Kindly provide feedback and open issues if you think the project is useful and can be improved further. Thank you.
Srijha09
@Srijha09
Hi, I am getting an error "FileNotFoundError: [Errno 2] No such file or directory:\vocab\lexemes.bin" every time I load a custom model in spacy
Spacy version: 2.3.1
Driss Guessous
@drisspg
I am training a textcat component "simple-cnn" architecture on an amazon sagemaker instance with a Tesla k80 (p2.xlarge). I expected to see a fairly large decrease in training time however I am only seeing around a 25% reduction compared to my 2020 13inch MPB (non m1) with on graphics card. Is that inline with what other people have seen. My training loop is nearly identical to the one on spacys website
Anique
@aniquetahir
anyone had luck with NER on tweets?
gayetr
@gayetr
Is anyone aware of any module in spacy that can pluralize singular noun and provide inflections esp. for English and French?Please let me know if there are any suggestions? Thanks!
felipemautner
@felipemautner
Hello everyone! I'm working on an NER project and want to train the model with my own corpora, can I use the coNLL file format to do so?
vikasmech
@vikasmech
@drisspg spacy training for simple-cnn doesn't get that much advantage by GPU.
Mitra Mirshafiee
@mitramir55
Hello everyone! 👋 One quick question.
Is there any way by which I can make Spacy rule-based matcher faster? Do you think there are any other models that can find specific rules (I want to search for passive voice) faster than this package?
gayetr
@gayetr
Hi,I needed some help in creating Hindi POS tagging model using spacy.Has someone already worked on it.Please let me know! Thanks
Florian Schneider
@floschne

Hi everyone :)
I'm trying to use spaCy with GPU (CUDA 10.2) but I'm facing the following issue:

Traceback (most recent call last):                                                                                                                                                    [5/1106]
  File "/srv/home/7schneid/miniconda3/envs/wikicaps/lib/python3.8/multiprocessing/process.py", line 315, in _bootstrap                                                                        
    self.run()                                                                                                                                                                                
  File "/srv/home/7schneid/miniconda3/envs/wikicaps/lib/python3.8/multiprocessing/process.py", line 108, in run                                                                               
    self._target(*self._args, **self._kwargs)

▶ Source data:
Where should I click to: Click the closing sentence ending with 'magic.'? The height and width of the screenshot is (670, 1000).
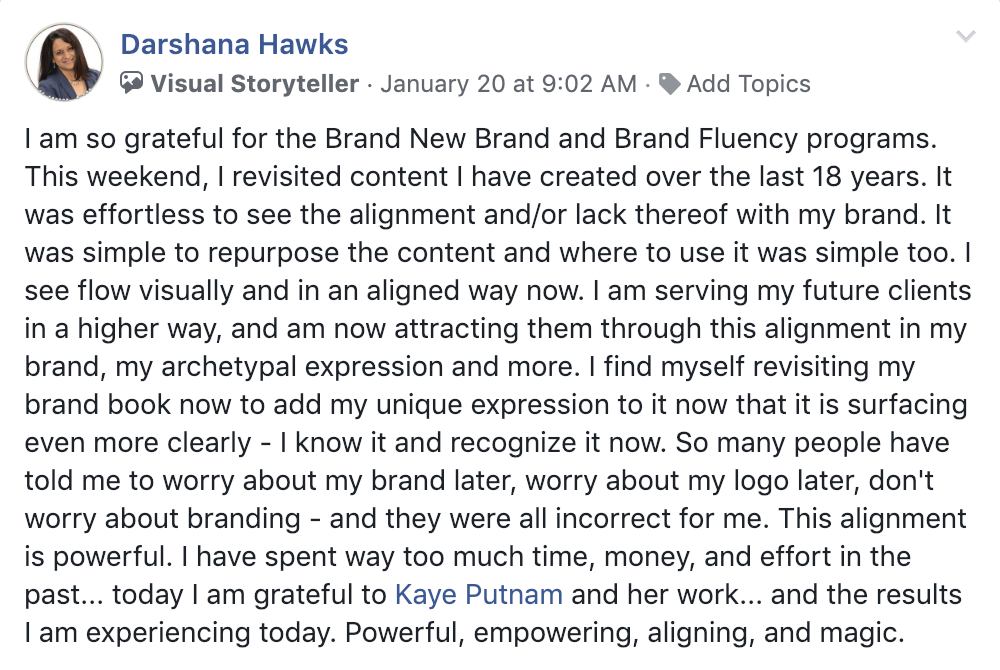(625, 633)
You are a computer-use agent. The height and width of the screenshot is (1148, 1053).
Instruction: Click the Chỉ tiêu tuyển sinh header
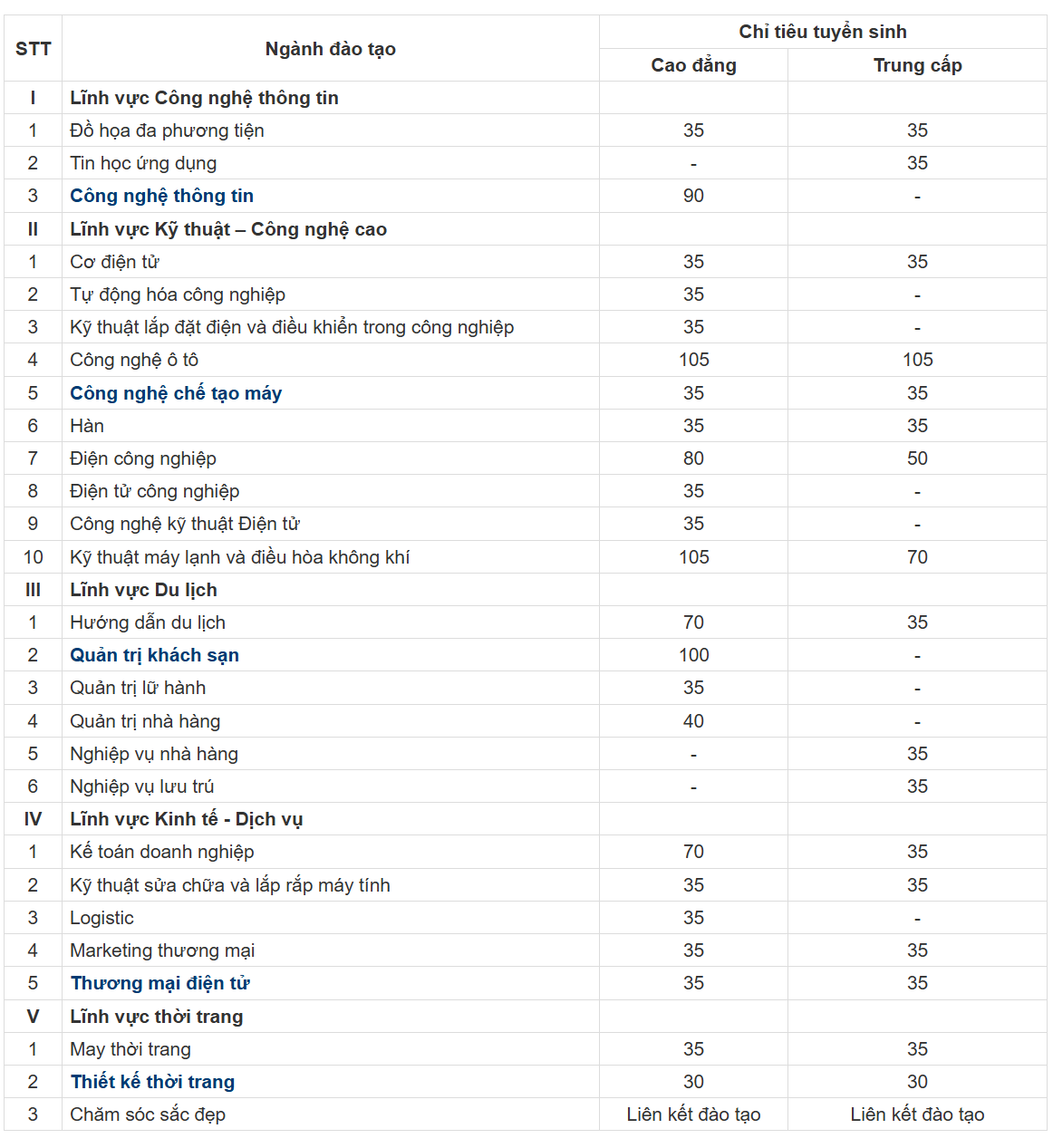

▶ The request: From the spaCy chat thread, write out word for word the part that opens with the words containing "Is there any" and closes with "Hi everyone :)". You can leave the material aside.

▶ Full answer:
Is there any way by which I can make Spacy rule-based matcher faster? Do you think there are any other models that can find specific rules (I want to search for passive voice) faster than this package?
gayetr
@gayetr
Hi,I needed some help in creating Hindi POS tagging model using spacy.Has someone already worked on it.Please let me know! Thanks
Florian Schneider
@floschne

Hi everyone :)